ASSIGNMENT
Show me each line of the listing below where the word "next" appears.

GIVEN INFORMATION
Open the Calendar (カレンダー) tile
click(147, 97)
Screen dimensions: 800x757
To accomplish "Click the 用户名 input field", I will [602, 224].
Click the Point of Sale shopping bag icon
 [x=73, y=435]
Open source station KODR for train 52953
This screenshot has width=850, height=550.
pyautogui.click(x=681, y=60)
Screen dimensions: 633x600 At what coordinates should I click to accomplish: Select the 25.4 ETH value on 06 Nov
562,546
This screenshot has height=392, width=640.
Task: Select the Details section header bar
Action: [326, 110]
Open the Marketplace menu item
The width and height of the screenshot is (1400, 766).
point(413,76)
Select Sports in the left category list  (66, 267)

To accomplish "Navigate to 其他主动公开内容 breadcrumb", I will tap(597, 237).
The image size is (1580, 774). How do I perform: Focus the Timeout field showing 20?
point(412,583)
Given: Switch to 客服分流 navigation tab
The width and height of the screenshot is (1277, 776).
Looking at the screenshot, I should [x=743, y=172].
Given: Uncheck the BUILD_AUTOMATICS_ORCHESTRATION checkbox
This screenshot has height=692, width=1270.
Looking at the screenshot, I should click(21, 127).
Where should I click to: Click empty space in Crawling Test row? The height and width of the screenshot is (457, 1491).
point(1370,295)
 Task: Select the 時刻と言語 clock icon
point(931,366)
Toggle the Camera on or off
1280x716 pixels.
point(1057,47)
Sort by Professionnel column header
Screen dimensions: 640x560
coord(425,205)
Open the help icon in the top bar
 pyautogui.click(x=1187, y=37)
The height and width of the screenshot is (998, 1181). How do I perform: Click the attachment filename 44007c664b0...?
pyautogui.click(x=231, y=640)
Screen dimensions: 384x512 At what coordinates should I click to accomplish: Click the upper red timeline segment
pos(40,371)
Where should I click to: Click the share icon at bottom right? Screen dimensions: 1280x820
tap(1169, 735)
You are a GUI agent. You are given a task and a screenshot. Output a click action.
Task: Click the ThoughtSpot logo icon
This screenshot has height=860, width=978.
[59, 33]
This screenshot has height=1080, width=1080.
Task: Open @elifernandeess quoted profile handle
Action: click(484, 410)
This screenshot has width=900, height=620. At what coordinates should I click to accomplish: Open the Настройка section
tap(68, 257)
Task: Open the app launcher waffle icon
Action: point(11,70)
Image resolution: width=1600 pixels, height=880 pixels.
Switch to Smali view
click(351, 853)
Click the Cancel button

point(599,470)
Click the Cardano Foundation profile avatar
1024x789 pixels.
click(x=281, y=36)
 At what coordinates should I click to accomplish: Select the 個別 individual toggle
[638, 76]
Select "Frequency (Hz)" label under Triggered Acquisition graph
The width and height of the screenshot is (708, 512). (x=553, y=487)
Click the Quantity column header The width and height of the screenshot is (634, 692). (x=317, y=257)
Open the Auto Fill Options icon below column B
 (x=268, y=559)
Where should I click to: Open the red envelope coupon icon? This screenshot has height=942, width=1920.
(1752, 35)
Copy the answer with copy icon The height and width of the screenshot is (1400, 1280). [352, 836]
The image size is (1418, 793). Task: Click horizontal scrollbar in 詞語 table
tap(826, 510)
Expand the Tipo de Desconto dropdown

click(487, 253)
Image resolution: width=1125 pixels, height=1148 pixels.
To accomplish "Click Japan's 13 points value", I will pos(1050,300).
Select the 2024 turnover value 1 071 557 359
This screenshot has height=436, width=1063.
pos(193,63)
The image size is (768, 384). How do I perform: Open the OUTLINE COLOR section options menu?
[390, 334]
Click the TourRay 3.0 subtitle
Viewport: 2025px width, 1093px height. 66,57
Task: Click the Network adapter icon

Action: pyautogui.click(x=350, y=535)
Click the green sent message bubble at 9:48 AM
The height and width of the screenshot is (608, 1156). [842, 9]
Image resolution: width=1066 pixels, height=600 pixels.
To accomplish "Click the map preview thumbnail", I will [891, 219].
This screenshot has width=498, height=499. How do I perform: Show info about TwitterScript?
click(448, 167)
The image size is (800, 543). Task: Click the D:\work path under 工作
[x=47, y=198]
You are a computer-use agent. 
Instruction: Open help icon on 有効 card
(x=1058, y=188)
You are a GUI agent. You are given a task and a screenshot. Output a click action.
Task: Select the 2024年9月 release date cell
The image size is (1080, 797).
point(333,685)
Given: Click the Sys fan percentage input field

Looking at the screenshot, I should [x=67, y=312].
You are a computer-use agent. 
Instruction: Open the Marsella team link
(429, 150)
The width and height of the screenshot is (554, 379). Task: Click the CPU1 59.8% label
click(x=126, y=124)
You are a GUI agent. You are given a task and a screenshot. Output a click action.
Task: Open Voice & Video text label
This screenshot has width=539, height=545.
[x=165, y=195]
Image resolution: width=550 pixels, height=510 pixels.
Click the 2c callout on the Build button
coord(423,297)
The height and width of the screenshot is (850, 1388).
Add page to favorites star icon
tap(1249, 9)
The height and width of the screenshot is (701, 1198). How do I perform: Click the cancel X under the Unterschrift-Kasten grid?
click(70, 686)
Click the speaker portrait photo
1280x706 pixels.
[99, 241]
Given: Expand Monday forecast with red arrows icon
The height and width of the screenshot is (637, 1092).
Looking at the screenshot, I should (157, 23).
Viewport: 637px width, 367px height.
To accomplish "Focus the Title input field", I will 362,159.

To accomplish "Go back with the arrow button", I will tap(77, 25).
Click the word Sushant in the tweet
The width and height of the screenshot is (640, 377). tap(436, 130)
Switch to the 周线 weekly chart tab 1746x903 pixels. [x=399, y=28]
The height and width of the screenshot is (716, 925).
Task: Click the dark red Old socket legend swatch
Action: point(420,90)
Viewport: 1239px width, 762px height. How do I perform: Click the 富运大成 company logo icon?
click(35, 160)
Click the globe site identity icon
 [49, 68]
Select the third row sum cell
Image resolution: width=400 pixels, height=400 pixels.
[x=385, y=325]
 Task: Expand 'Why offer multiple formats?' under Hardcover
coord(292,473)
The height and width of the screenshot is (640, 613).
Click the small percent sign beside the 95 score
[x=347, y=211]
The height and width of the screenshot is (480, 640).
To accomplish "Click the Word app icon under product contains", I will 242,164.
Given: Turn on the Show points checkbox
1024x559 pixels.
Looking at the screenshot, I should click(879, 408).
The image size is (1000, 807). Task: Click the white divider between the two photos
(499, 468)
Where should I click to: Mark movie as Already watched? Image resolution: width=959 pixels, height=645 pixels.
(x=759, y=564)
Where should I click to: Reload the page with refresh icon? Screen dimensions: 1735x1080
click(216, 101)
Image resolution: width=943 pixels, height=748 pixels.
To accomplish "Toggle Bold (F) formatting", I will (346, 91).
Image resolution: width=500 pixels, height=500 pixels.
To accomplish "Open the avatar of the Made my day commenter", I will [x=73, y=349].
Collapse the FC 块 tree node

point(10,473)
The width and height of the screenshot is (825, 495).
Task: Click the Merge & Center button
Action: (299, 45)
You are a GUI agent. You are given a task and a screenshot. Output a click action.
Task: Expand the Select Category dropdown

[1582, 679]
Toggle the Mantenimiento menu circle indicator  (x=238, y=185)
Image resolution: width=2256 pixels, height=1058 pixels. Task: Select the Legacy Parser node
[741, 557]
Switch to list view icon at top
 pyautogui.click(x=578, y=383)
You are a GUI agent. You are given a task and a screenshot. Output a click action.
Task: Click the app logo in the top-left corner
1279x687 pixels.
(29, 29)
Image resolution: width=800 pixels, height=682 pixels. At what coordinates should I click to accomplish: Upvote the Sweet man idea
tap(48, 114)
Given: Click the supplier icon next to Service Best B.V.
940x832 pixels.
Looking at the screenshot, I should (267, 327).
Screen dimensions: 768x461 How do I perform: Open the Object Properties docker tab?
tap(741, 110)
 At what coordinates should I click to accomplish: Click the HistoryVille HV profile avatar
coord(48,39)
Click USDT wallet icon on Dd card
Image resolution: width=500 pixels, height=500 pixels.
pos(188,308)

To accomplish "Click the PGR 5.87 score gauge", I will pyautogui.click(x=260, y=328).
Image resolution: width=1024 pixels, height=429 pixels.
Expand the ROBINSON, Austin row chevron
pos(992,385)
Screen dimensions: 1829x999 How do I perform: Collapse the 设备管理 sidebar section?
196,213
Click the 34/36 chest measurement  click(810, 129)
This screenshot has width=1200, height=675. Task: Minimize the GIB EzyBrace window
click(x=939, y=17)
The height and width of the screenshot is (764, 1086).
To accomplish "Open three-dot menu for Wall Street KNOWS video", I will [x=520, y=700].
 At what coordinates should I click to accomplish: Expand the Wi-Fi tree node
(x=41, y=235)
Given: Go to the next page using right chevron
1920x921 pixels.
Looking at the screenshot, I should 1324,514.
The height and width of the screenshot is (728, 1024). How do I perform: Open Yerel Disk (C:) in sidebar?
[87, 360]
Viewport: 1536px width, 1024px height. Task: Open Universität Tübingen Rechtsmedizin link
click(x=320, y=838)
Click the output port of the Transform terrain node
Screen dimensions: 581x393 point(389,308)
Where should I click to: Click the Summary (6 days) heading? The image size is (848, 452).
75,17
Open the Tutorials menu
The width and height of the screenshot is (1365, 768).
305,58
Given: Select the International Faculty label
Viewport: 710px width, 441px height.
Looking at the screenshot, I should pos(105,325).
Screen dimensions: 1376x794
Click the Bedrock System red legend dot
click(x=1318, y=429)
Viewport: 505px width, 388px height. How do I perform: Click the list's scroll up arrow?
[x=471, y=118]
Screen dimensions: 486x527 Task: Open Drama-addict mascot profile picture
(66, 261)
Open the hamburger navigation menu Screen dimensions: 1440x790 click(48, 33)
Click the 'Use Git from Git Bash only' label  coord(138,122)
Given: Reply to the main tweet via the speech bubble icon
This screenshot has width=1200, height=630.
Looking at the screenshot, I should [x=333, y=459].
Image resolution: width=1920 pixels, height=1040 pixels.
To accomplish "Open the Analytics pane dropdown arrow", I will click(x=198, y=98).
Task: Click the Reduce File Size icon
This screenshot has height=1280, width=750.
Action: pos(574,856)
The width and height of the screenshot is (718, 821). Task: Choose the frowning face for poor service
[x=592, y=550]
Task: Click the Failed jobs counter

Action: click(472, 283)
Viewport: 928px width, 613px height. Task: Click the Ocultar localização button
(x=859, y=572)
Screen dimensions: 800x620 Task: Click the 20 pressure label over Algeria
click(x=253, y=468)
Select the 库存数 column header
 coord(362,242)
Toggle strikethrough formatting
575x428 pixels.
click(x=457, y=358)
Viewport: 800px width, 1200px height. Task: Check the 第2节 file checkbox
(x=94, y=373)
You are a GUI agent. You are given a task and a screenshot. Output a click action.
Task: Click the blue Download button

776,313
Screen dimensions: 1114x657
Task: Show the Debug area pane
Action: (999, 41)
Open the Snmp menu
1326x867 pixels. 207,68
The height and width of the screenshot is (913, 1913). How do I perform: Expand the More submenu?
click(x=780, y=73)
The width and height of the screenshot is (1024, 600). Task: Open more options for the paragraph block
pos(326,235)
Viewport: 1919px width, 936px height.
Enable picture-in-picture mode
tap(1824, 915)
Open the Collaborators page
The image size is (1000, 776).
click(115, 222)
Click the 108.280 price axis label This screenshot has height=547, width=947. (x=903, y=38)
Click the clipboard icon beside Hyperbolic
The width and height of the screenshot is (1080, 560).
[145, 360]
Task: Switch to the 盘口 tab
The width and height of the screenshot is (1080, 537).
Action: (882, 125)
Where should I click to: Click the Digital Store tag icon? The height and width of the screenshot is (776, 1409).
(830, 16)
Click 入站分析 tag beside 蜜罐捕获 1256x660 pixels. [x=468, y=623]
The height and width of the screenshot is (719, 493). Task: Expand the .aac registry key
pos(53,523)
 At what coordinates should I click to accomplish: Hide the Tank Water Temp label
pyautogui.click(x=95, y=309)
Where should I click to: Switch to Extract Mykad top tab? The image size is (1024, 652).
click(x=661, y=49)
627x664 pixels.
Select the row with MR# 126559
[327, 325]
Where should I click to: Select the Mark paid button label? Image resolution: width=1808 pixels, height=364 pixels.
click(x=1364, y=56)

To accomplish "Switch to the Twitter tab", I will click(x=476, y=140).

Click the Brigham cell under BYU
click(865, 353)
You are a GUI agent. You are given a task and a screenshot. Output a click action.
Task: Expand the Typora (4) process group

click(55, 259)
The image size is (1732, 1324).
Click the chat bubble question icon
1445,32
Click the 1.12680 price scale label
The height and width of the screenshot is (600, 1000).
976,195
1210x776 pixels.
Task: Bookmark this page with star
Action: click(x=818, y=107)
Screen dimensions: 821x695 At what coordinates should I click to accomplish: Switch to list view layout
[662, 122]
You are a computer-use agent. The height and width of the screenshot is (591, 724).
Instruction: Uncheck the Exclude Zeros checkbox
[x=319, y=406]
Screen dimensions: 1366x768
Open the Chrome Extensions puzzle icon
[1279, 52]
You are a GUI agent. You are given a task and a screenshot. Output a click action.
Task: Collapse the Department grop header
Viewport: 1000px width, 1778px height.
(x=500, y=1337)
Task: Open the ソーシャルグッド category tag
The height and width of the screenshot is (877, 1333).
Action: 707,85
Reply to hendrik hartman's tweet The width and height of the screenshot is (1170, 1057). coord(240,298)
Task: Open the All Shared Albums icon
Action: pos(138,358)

ANSWER TO THE EXERCISE
Given: Click the supplier icon next to Service Best B.V.
Given: Go to the next page using right chevron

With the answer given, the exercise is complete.